A simple method combining ASHA with Bayesian optimization is MOBSTER. It restricts Bayesian decision-making to proposing configurations for new trials, leaving scheduling decisions for existing trials (e.g., stopping, pausing, promoting) to ASHA. Recall from Bayesian Optimization that we need two ingredients: a surrogate model \(f(\mathbf{x}, r)\) and an acquisition function \(a(\mathbf{x})\):

  • Surrogate model: MOBSTER uses joint surrogate models of \(f(\mathbf{x}, r)\) which start from a Gaussian process model over \(\mathbf{x}\) and extend it to learning curves, such that the distribution over \(f(\mathbf{x}, r)\) remains jointly Gaussian. This is done in several different ways, which are detailed below.

  • Acquisition function: MOBSTER adopts an idea from BOHB, where it is argued that the function of interest is really \(f(\mathbf{x}, r_{max})\) (where \(r_{max}\) is the full number of epochs), so expected improvement for this function would be a reasonable choice. However, this requires at least a small number of observations at this level. To this end, we use expected improvement for the function \(f(\mathbf{x}, r_{acq})\), where \(r_{acq}\) is the largest resource level for which a certain (small) number of observations are available.

These choices conveniently reduce MOBSTER to a Bayesian optimization searcher of similar form than without early stopping. One important difference is of course that a lot more data is available now, which has scaling implications for the surrogate model. More details about MOBSTER, and further options not discussed here, are given in this tutorial.

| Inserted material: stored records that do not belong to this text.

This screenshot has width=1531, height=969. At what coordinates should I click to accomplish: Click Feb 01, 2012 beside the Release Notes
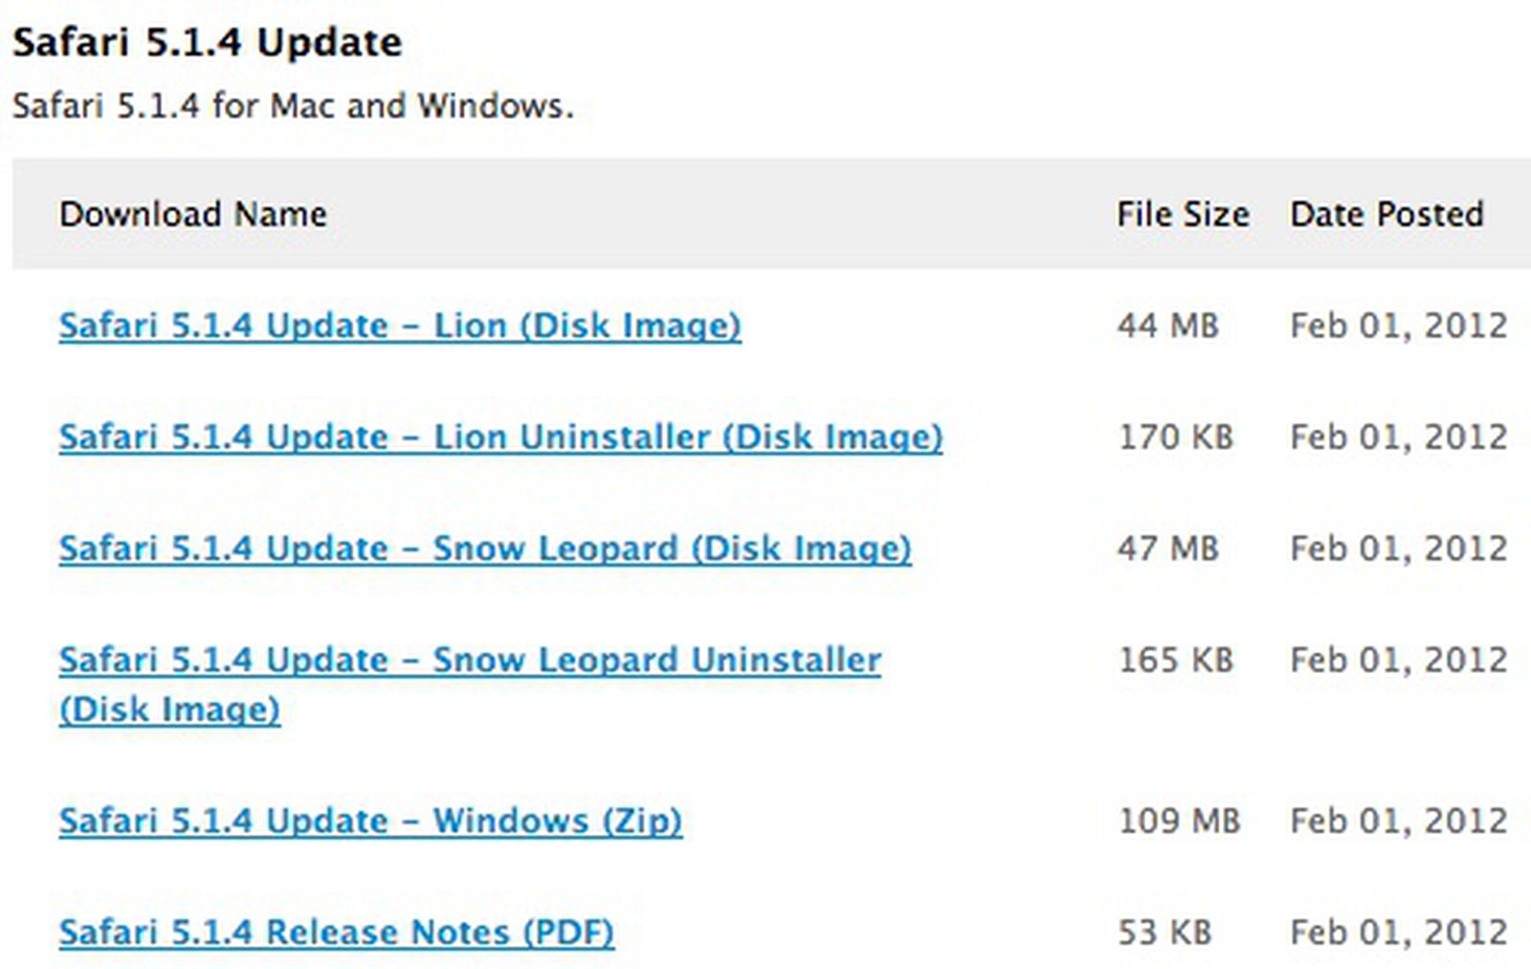pyautogui.click(x=1397, y=932)
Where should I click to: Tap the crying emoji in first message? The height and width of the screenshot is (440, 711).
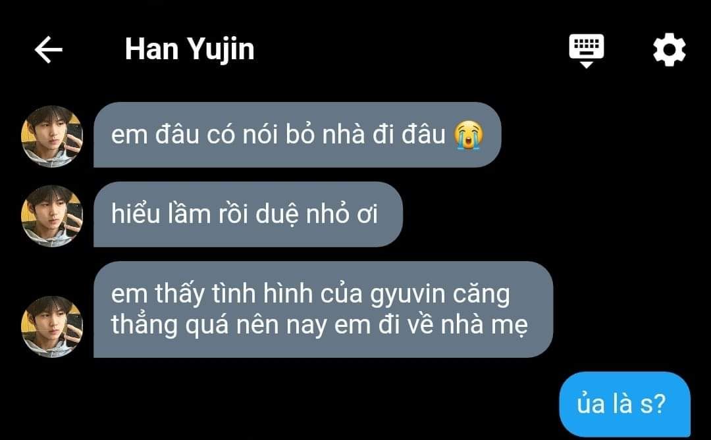(x=469, y=135)
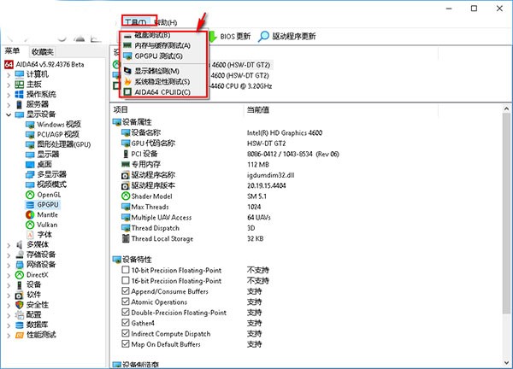Switch to the 收藏夹 tab

coord(41,51)
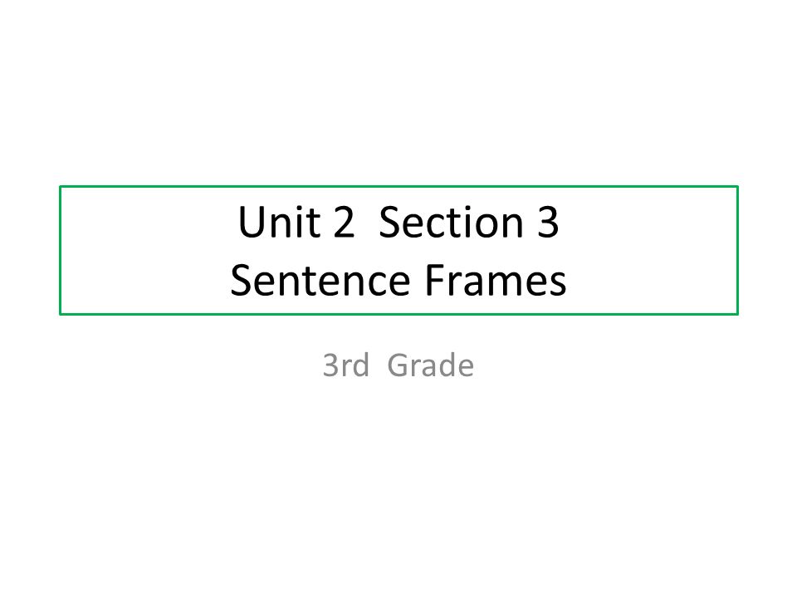Click the letter "U" in "Unit"
797x598 pixels.
pos(251,222)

Our launcher script runs stopping-based MOBSTER with the argument --method MOBSTER-STOP. At least if defaults are chosen, this is much the same as for ASHA-STOP. However, we can configure the surrogate model with a range of options, which are detailed here.

Results for MOBSTER

Results for MOBSTER

Results for MOBSTER

Here are results for our running example (4 workers; 3 hours; median, 25/75 percentiles over 50 repeats). MOBSTER performs comparably to ASHA on this example. As with Bayesian optimization versus random search, it would need more time in order to make a real difference.

Results on NASBench201 (ImageNet-16)

We repeated this comparison on a harder benchmark problem: NASBench-201, on the ImageNet-16 dataset. Here, r_max = 200, and rung levels are 1, 3, 9, 27, 81, 200. We used 8 workers and 8 hours experiment time, and once more report median and 25/75 percentiles over 50 repeats. Now, after about 5 hours, MOBSTER starts to break away from ASHA and performs significantly better.

Results on NASBench201

Results on NASBench201 (ImageNet-16)

In order to understand why MOBSTER outperforms ASHA, we can visualize the learning curves of trials. In these plots, neighboring trials are assigned different colors, circles mark rung levels, and diamonds mark final rung levels reached.

ASHA

MOBSTER

image1

image2

We can see that ASHA continues to suggest poor configurations at a constant rate. While these are stopped after 1 epoch, they still take up valuable resources. In contrast, MOBSTER quickly learns how to avoid the worst configurations and spends available resource more effectively.